[Raw data]

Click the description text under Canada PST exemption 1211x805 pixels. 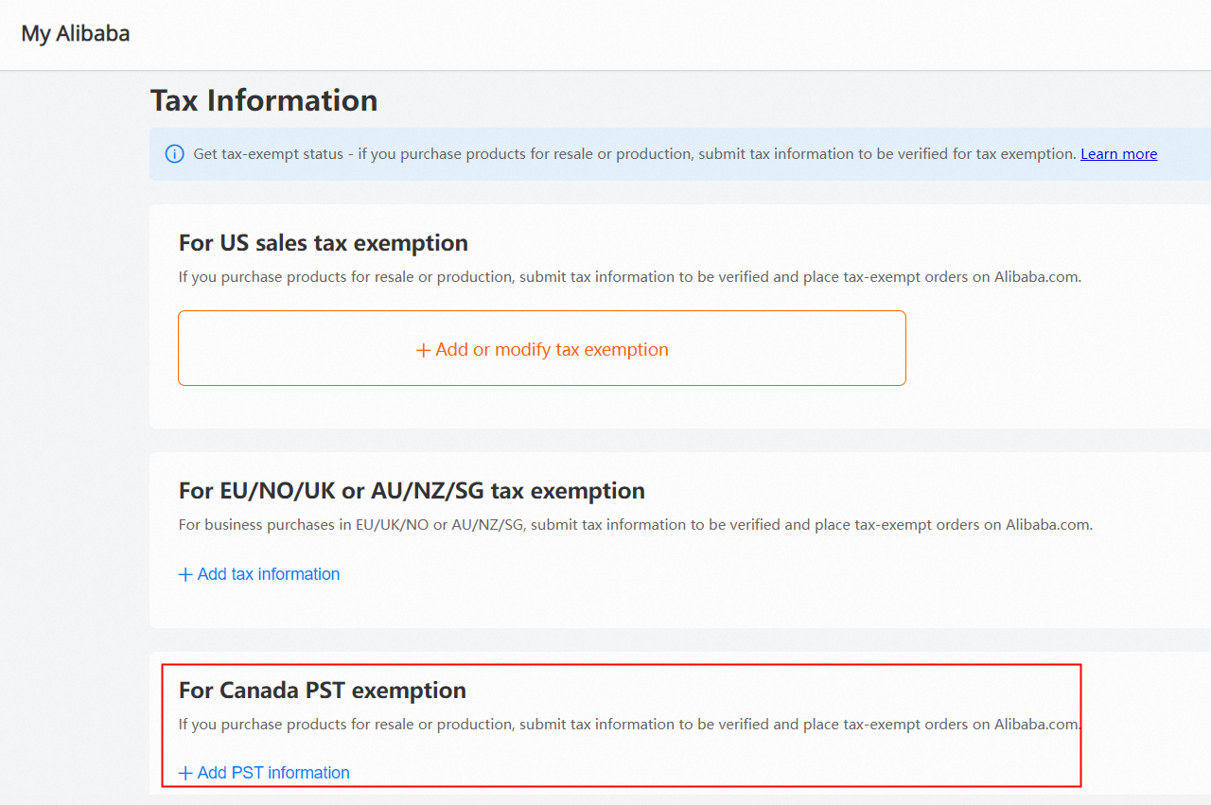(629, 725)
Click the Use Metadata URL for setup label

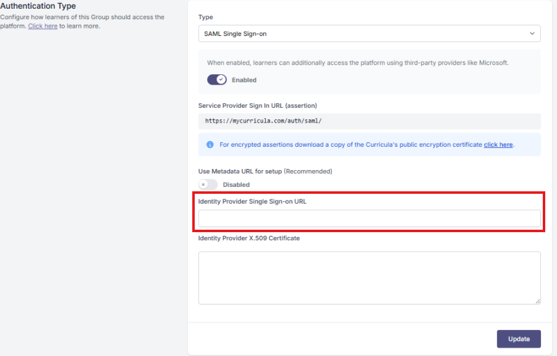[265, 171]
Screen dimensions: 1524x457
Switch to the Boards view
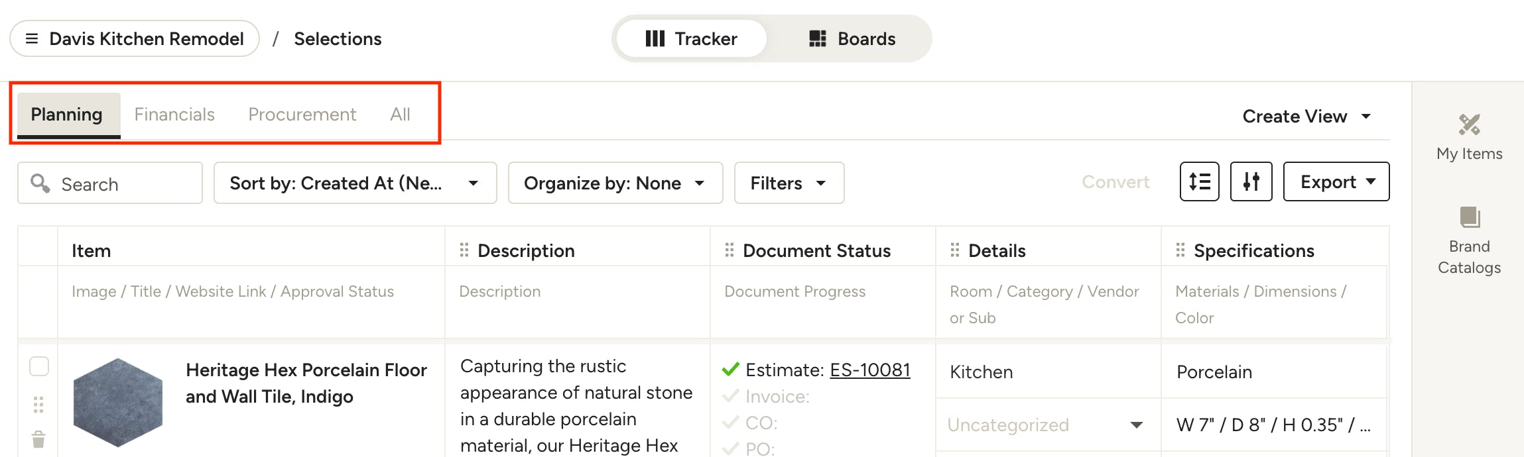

[/Raw data]

• **Exercise goal**
Every line from the one that holds "Screen dimensions: 1524x457" to the last line of the records above goes into the answer, exactly as written; nothing else does, and no picture does either.

• **Exercise answer**
Screen dimensions: 1524x457
Switch to the Boards view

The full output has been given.